At last, a Fujifilm Trouser-Pocket Camera…

To quote an old saying – ‘the best camera is the one you have with you’. For most of us the camera we usually carry around is the one in our smartphone, and to be fair, they are pretty good these days. But for us self-styled photographers, the tiny sensor and limited functions in smartphones just don’t cut the mustard.  We want a sensor that will support at least a high quality A3 size print, a superb quality wide aperture lens, RAW file capability for editing, and of course high ISO sensitivity without image noise that looks like marbles. And a few other features would be nice too… No smartphone offers all this – the tiny sensor and limited space for processor chips just makes that a no-no.
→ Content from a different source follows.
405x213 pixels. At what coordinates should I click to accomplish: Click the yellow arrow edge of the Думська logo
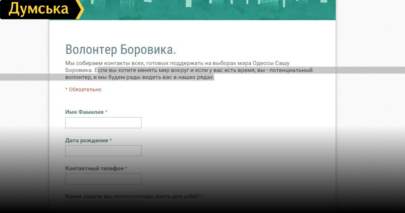(80, 9)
Sure, there are plenty of compact cameras that offer the larger file sizes and options, but find one that has the required image quality, and is still genuinely pocketable? No – either the image quality isn’t there, or they are just too big to slip in a trouser pocket… so they get left at home. There are so many occasions when I wished I had a decent camera with me instead of it being on a shelf at home.  For me, the closest to this elusive beast is the Ricoh GR Digital (actually, in days gone by, I had a GR film camera and that was truly special) but I was put off buying a GR because of their reputation for dust ingress – no point in having a super-pocketable camera if you have to keep it in a bulky case all the time to protect it is there?  I had a Fujifilm X100T camera for a while, but  it was just a little too big to be properly pocketable, so again, it frequently stayed home.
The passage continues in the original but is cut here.